While the startup’s breakthrough can produce powerful immune-training therapeutics across the entire industry — and, in turn, be very lucrative for Catena — Francis said their purpose goes beyond the company’s bottom line.
“I’ll always remember what a mentor said to me on my first day on campus: ‘Our product is not publications or patents. It’s people.’” said Francis, who attended Berkeley as a postdoctoral candidate prior to becoming a faculty member. “And that’s really the Berkeley way.”
Dunking it down
Catena is currently pursuing therapeutic candidates to test their technology and complete preclinical studies by the end of August to track the impact of their therapeutics on autoimmune reactions.
Guillen said the company also aims to be one of the first startups to work at Berkeley’s Bakar BioEnginuity Hub (BBH), which opens this fall.
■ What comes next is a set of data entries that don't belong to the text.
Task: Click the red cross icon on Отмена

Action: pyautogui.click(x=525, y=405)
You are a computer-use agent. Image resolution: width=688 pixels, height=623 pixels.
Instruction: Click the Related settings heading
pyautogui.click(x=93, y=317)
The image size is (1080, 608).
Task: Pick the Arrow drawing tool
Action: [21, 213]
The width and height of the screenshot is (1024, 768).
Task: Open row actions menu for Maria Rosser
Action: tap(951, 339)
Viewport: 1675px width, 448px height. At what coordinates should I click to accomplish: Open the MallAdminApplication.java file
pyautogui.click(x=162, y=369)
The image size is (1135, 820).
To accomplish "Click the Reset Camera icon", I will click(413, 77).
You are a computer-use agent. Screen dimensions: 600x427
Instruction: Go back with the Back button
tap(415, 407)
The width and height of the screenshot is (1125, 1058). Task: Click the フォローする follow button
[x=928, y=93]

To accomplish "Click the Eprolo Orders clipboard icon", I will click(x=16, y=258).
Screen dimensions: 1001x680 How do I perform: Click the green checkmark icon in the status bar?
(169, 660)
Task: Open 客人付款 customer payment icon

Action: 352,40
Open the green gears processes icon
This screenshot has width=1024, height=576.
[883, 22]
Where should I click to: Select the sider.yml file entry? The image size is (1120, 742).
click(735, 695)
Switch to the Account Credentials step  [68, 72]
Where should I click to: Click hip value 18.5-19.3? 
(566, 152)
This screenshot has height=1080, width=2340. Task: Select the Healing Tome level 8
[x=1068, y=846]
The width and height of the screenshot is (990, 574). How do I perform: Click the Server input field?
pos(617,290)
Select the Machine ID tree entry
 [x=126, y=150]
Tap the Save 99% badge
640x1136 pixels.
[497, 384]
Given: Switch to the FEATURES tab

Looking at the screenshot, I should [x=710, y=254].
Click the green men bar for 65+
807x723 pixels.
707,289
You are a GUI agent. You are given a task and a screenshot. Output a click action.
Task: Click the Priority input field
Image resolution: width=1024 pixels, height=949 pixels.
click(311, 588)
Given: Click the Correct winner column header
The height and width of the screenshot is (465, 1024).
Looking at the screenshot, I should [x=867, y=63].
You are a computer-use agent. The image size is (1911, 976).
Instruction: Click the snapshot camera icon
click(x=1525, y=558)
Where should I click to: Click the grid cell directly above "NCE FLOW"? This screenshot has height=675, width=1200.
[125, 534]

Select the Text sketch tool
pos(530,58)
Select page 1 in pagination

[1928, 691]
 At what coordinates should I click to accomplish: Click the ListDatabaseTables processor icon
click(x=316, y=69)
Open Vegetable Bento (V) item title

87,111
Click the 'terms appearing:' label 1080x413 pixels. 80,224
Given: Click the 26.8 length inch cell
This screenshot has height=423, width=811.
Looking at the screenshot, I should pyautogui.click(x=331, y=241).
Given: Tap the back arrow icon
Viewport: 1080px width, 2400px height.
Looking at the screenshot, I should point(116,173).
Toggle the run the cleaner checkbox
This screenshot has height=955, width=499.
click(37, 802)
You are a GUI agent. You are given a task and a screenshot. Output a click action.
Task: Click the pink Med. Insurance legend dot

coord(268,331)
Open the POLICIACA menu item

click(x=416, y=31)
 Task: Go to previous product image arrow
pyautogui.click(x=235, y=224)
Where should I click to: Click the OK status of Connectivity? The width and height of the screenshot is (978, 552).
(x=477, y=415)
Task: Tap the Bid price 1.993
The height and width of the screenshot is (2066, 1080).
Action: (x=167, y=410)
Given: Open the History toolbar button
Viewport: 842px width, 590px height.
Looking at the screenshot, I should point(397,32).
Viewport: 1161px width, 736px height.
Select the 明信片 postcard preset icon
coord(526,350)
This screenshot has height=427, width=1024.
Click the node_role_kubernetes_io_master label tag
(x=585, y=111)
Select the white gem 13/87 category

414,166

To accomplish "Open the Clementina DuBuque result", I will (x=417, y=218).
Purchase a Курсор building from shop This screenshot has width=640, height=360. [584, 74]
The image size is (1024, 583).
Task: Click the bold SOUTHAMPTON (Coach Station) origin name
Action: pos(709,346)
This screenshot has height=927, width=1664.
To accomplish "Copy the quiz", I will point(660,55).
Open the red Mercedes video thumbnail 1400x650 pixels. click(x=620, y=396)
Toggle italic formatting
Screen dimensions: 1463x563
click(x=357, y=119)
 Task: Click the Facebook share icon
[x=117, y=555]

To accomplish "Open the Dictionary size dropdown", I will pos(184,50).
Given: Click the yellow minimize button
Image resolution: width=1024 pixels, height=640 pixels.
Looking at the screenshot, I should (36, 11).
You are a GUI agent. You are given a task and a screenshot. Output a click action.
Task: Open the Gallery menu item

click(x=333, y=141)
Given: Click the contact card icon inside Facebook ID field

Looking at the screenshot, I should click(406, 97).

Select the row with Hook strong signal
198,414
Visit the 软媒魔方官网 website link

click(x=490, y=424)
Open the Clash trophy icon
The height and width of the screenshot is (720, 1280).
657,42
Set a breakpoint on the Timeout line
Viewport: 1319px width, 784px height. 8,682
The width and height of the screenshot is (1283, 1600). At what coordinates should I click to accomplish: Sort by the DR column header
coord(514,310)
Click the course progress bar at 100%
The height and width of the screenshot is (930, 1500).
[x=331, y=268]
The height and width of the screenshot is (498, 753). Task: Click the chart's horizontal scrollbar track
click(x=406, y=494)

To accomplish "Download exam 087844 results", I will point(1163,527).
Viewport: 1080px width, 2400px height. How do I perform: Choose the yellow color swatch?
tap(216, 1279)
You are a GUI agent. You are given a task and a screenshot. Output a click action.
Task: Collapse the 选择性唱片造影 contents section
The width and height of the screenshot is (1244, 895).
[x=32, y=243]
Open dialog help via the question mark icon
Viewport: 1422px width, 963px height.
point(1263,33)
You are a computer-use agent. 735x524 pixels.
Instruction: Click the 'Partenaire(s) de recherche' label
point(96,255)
Darren Cooke, executive director of the new Life Science Entrepreneurship Center, is on the tenant selection committee for BBH and has witnessed Catena evolve from an idea to a “budding startup” and said he is not surprised at their rapid success.
“Catena did a great job of navigating the amazing resources we have on campus,” Cooke said. “They really highlight how Berkeley’s entrepreneurship ecosystem enables synergistic collaborations.”
For Lobba, witnessing his peers and other similar startups — such as Scribe Therapeutics and Mammoth Biosciences — sprout from the chemistry and biosciences departments at Berkeley gives him confidence in Catena’s potential.
The company recently won a 2021 Berkeley Big Ideas Award and the founders will pitch their company in September for additional funding. Catena has also been selected to represent Berkeley at the UC systemwide startup demo day in November.
Lobba said his partnership with Guillen and Francis is “a perfect match” and credits the interdisciplinary nature of Berkeley’s academia with bringing them together.
“Matt has been such a stellar chief adviser for us, and I feel like Geo has pitched our company like a layup for me to just come in and dunk it down,” Lobba said.
“Berkeley has this unique ability to tap into the talent of each school on campus,” Guillen added. “We recommend venturing into worlds that take you out of your comfort zone, but also reflect your passion. … At this intersection, incredible things will happen.”